WHEN THE ONTARIO LEGISLATURE resumes sitting in October, many observers will be watching for the Progressive Conservative government’s vision for what will replace the Far North Act. The Act was proposed for repeal in a posting several months ago, with the government stating it was seeking to reduce “red tape” and increase “business certainty” in the Ring of Fire – a massive mineral deposit located near James Bay. After all, Premier Doug Ford did say during his election campaign that he would kickstart mining in the Ring of Fire even if he had to ‘hop on the bulldozer himself’.
When one of the northern Chiefs pointed out that he might require some local guidance to avoid sinking in the muskeg, it foreshadowed a much larger debate about who has the knowledge, the authority, and the jurisdiction to do land-use planning – and more importantly – to take decisions about contested land uses in Ontario’s far north.
While the government, and perhaps many Ontarians, still believe that this can be a unilateral project of the province, the dawning reality is that the jurisdiction is contested.
We can’t wait for the Legislature to return to understand what’s next for the far north because the answer should not come from provincial law. It must be found through a negotiated joint-planning regime based on renewed treaty relations.
When Ontario introduced the Far North Planning Initiative in 2008, it was in the context of trouble on the land. The leadership of Kitchenuhmaykoosib Inninuwug (KI) had been convicted of contempt of court for protecting their homelands from platinum mining as required under their own Indigenous laws. However, they were released from prison when their sentences were deemed excessive by the Ontario Court of Appeal. Ontario was subsequently forced to pay millions to two mining companies in order to buy out their claims in the contested territories. In the midst of this dispute, KI held a community referendum passing a Watershed Declaration and an enhanced Consultation Protocol; they subsequently secured a meeting with officials from three Ontario Ministries on the idea of a ‘bilateral panel’ that could jointly approve permit applications affecting KI lands.
But the province rejected the KI proposal for joint decision-making and the meeting did not produce a resolution.
The Far North Act, introduced two years later over the widespread objections of the Indigenous peoples who are the sole occupants of the Far North, was the government’s next attempt at resolving the jurisdiction question. It had the stated aims of protecting 50% of the boreal forest, ‘partnering’ with First Nations in decision-making and revenue-sharing, and allowing for new mining developments. In hindsight, many now see that while it was celebrated as an ecological victory by some major conservation organizations at the time, it was actually a development scheme designed to manage the increasingly troublesome claims to Indigenous governance authority across the region.
The initiative was roundly rejected by the northern communities themselves, with the Nishnawbe Aski Nation calling it “a new form of colonialism”. But in some ways it was just more of the same: consultations were rushed and under-resourced, took place outside of the affected communities, and arguably did not even meet the basic legal standard for genuine consultation. The form of mapping contemplated in the Act arguably reproduces the colonial logics of borders and boundaries that geographer Michelle Daigle, of the Omushkegowuk Cree Nation, critiques.
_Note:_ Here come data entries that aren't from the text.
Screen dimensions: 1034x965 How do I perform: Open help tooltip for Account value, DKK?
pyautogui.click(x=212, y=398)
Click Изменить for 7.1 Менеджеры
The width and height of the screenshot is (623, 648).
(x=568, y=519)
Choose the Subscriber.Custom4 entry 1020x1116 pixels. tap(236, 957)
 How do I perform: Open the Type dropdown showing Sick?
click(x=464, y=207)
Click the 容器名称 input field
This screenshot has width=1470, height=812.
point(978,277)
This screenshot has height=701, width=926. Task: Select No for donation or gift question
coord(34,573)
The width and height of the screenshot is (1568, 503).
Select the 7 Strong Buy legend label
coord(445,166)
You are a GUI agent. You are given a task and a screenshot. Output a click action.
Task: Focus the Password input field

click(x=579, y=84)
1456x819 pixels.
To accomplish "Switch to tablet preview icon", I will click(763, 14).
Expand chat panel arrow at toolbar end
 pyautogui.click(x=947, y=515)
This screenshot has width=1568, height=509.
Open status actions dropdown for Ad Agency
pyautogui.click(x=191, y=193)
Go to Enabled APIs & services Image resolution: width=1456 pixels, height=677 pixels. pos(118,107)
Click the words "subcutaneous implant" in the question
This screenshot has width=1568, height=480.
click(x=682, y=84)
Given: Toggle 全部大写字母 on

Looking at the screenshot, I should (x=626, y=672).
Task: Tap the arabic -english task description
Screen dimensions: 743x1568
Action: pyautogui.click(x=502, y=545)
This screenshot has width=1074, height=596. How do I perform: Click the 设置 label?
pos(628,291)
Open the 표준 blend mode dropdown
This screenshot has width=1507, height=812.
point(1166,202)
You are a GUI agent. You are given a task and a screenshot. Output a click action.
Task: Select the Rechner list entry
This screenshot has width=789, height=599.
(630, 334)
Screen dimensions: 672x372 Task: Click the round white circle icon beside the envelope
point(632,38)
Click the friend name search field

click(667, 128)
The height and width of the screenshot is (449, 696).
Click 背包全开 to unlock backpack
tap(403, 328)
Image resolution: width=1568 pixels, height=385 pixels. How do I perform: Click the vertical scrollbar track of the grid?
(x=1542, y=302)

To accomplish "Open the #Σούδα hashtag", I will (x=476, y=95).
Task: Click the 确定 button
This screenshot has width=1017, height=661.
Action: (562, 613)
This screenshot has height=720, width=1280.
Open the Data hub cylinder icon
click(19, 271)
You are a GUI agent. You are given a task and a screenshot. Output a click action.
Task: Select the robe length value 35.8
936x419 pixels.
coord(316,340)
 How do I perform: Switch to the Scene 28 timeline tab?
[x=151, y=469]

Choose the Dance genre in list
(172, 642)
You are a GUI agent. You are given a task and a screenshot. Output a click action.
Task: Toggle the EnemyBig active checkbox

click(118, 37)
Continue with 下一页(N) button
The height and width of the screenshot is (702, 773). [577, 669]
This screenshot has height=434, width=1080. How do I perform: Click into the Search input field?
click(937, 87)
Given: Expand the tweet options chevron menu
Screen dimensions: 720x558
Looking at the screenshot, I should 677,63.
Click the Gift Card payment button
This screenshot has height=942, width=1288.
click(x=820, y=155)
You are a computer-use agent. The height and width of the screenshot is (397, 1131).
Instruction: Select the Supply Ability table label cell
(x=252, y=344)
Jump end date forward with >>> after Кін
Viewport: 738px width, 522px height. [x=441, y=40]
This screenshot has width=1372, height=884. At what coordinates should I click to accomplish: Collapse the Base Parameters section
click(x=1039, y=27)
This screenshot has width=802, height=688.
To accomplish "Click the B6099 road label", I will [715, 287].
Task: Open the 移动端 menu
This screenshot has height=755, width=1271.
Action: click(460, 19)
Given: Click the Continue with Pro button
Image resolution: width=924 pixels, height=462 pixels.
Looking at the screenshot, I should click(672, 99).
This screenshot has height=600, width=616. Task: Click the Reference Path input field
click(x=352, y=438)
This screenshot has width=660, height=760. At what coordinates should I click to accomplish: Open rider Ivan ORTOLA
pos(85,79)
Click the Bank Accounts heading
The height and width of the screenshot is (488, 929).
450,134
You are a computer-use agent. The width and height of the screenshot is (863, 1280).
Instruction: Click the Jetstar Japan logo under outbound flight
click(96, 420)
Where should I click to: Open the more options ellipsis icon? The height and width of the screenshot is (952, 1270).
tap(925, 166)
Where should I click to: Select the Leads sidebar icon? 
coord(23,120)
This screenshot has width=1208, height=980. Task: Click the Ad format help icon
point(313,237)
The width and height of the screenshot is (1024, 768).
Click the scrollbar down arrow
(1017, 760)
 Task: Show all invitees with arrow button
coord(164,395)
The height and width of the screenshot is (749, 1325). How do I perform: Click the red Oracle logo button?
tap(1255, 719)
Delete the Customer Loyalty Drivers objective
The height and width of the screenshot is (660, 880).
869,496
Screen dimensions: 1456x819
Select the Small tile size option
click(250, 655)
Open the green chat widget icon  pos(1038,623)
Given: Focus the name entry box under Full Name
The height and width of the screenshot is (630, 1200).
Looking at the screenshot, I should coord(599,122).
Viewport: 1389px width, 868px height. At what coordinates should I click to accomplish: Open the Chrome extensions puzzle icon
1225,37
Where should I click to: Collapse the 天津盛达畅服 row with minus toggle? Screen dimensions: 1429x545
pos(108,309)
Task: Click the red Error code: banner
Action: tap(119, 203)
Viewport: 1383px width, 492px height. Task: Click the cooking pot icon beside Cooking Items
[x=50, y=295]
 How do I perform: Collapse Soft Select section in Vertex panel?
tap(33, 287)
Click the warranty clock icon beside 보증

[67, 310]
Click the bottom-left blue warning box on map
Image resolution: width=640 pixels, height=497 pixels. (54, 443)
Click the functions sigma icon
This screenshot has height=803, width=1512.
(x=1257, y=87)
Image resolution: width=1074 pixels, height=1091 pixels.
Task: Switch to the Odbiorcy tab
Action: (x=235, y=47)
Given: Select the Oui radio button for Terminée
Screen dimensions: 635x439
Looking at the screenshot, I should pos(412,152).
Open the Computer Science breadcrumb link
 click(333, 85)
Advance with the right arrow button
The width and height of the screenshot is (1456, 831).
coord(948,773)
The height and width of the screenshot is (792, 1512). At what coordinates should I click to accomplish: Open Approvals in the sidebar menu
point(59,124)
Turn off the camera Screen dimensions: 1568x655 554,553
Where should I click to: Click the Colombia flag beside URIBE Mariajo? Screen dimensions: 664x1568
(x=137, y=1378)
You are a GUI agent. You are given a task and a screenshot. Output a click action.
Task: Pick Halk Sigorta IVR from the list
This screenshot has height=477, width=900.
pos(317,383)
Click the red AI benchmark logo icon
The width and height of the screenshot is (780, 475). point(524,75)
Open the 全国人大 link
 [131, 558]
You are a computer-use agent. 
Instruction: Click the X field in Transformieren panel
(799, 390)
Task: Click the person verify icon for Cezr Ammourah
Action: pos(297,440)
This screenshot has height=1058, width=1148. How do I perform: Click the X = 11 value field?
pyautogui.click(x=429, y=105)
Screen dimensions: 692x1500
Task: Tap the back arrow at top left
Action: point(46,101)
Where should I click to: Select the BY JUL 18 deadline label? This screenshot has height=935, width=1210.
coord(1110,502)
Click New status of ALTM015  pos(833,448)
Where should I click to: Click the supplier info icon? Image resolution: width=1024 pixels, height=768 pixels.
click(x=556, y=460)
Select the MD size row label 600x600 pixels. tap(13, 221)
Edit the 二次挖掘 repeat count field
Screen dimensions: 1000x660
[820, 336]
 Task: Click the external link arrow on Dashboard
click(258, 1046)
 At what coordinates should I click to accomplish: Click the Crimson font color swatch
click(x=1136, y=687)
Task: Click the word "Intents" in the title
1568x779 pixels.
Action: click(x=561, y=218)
Ultimately, however, the fundamental and enduring problem is with the underlying colonial architecture and the broader set of assumptions upon which the Far North Act rests.
The fact is, Ontario does not possess the exclusive legislative authority to make laws about land use in the far north: it must recognize the inherent jurisdiction of the Indigenous peoples who have always and continue to care for those lands and waters.
The FNA’s fatal flaw is that it purports to give the government the ultimate and unilateral authority to approve mining developments, or roads and other infrastructure, even if those decisions run contrary to community land use plans whenever the “social and economic interests of Ontario” are engaged (s.12(4)). In other words, it presents a prime example of the contemporary state tactic Shiri Pasternak describes: an attempt by the Crown to replace the inherent jurisdiction of Indigenous peoples with a form of delegated state authority. Any new regime for land-use planning in the far north is going to necessarily entail genuine joint-decision-making in which final authority is shared – of the kind that KI proposed in 2011.
This means that First Nations must have control over permitting in their territories – the granting of licenses and permits that give rights to third parties on the land is the moment at which Indigenous treaty rights and interests are undermined.
For a lasting resolution and a just and sustainable planning regime in the Far North, shared authority is the baseline on which negotiations must build.